__ACTIVITY__
From the line containing "The height and" to the last line of the data, both included, transcribe each line exactly, leaving out pictures and adding nothing.

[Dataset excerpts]
────────

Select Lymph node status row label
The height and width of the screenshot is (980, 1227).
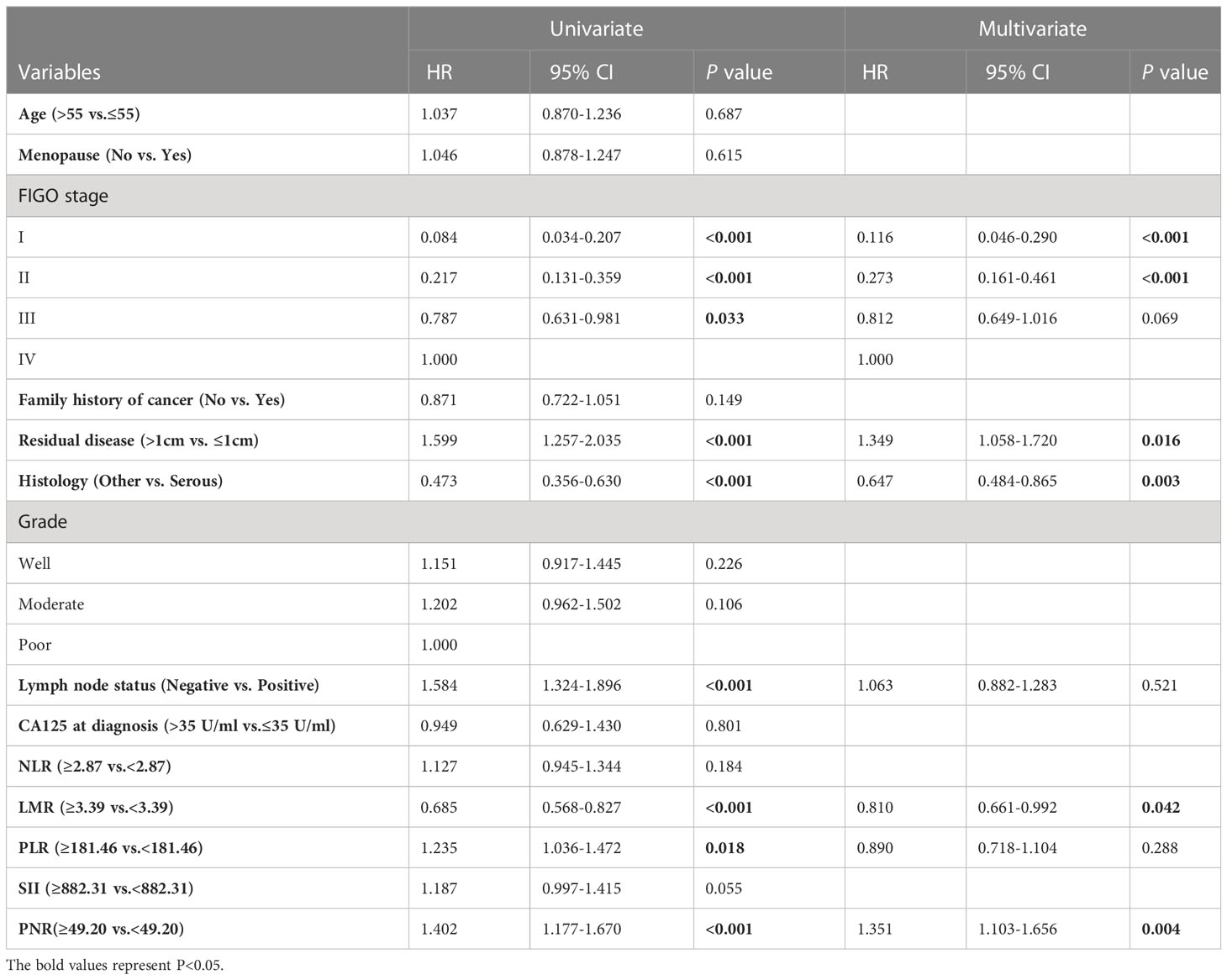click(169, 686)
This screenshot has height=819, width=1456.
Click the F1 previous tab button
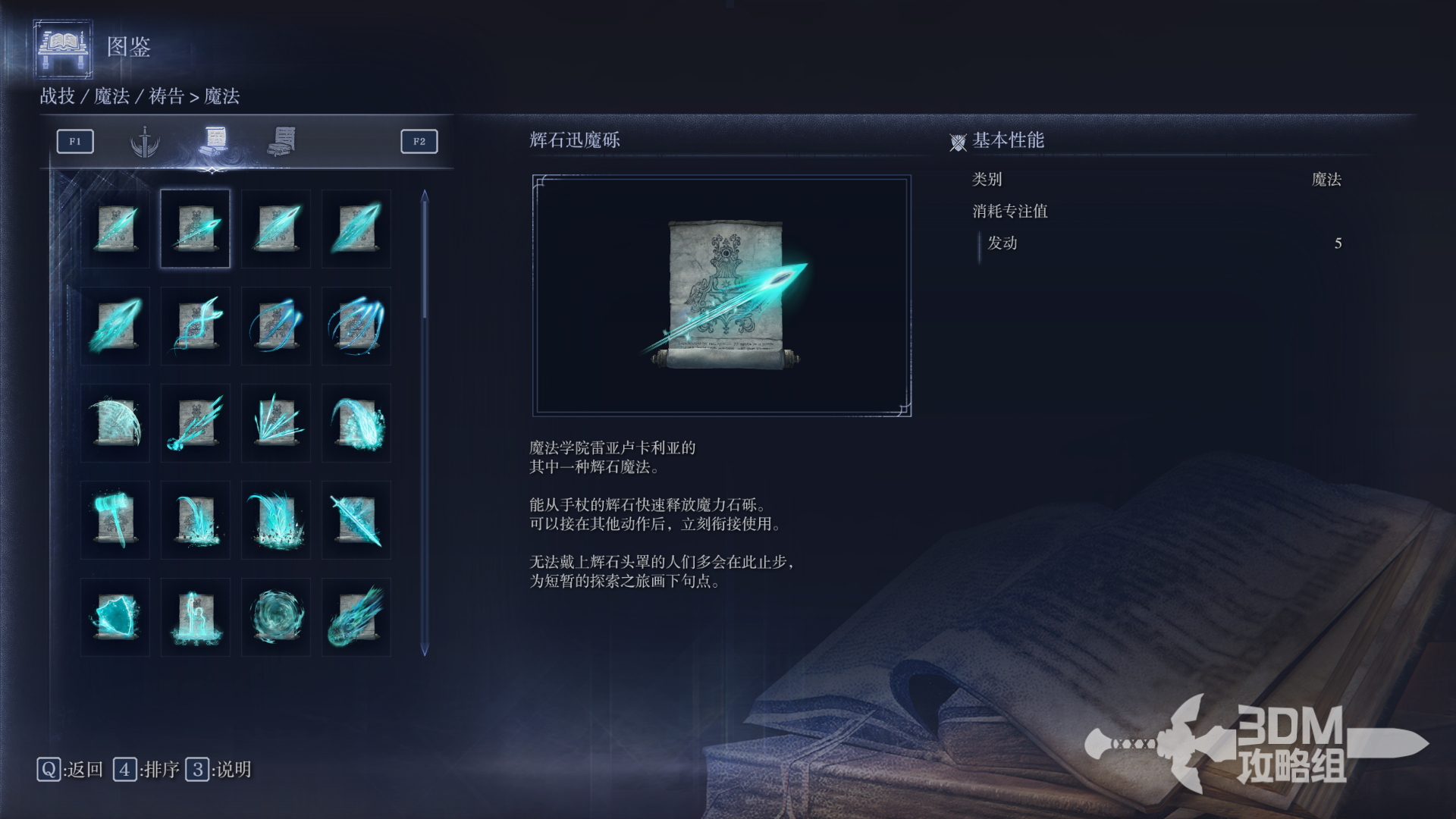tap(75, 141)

────────

__SOLUTION BELOW__
The height and width of the screenshot is (980, 1227).
click(169, 686)
This screenshot has height=819, width=1456.
Click the F1 previous tab button
tap(75, 141)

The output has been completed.